Proseguono le indagini per fare luce sulla morte di Liliana Resinovich, la donna scomparsa di casa il 14 dicembre e il cui corpo è stato trovato il 5 gennaio scorso nel boschetto dell'ex ospedale psichiatrico di San Giovanni a Trieste,

Tutte le ipotesi restano in piedi, compresa quella del suicidio. In attesa che gli accertamenti vengano completati, la Procura ha disposto che il corpo della donna potrà essere sepolto ma non cremato. 

Questo perché, se dovesse essere necessario un approfondimento o ulteriori esami sul cadavere, la salma possa essere riesumata.

Dopo la Tac e l'autopsia, la pm titolare delle indagini, Maddalena Chergia, ha comunque concesso il nulla osta per consentire i funerali.

Si attende ancora il responso degli esami tossicologici, per i quali occorrerebbero molti giorni sul materiale organico prelevato dal corpo e quelli sugli oggetti trovati addosso, ai quali sta lavorando la Polizia Scientifica.

Una pista, infatti, ipotizza il suicidio, con la donna che potrebbe aver assunto qualche tipo di farmaco, per poi mettersi in testa uno dei sacchi di plastica dentro i quali il corpo è stato rinvenuto nel bosco.

Ma, come detto, anche le altre piste restano al vaglio degli investigatori.

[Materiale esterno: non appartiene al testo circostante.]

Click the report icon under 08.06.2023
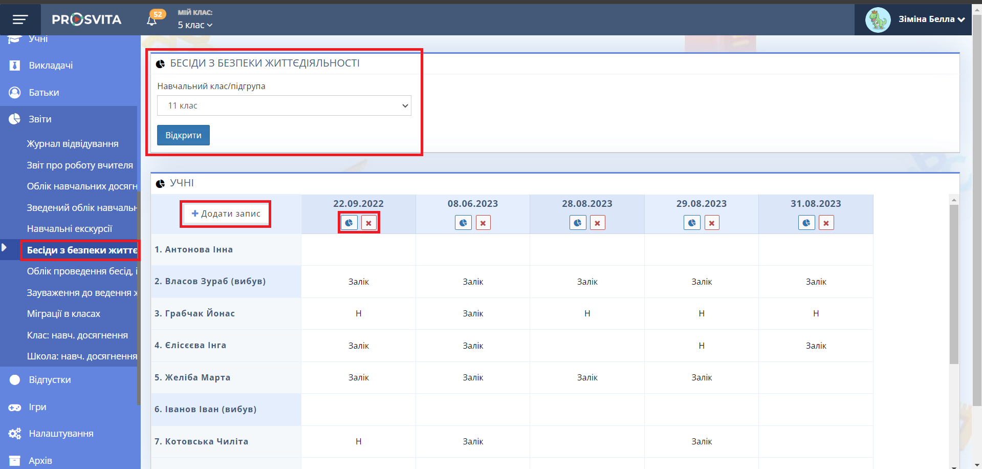 463,223
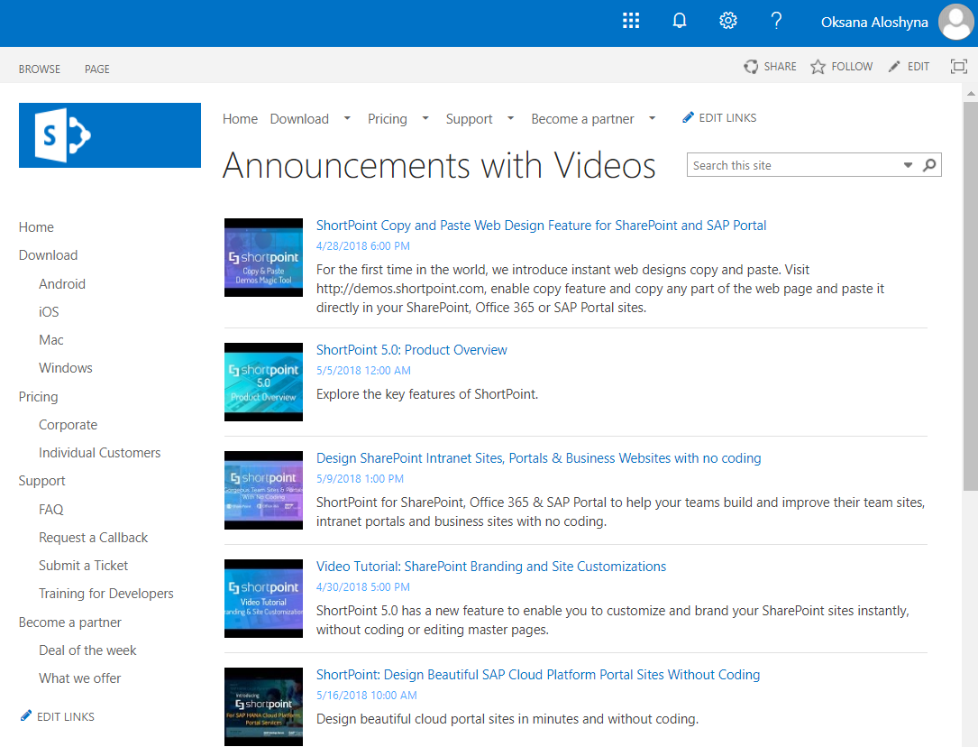Click the search magnifier icon

[x=929, y=165]
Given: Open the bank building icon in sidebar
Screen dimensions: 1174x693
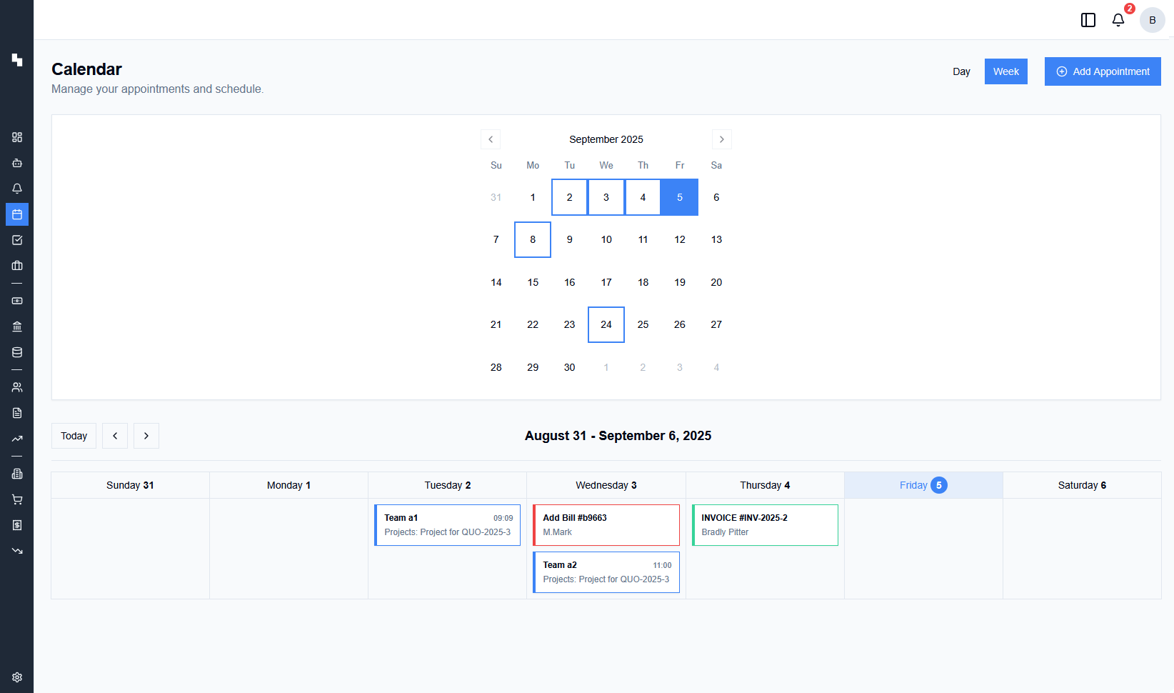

Sulla stampa locale di Trieste è poi comparsa una lettera che il fratello della donna, Sergio Resinovich, avrebbe inviato attraverso i suoi avvocati Luigi Fadalti e Francesco Furlan del Foro di Treviso, al marito della vittima, Sebastiano Visintin, chiedendo che il corpo di Liliana venga appunto sepolto e non cremato, come evidentemente avrebbe preferito il coniuge. Visintin ha però smentito tale richiesta, spiegando che la moglie dovrà avere funerali “normali”, che dovrebbero svolgersi in forma privata nella chiesa di San Giovanni Decollato, il quartiere di Trieste dove la Resinovich abitava.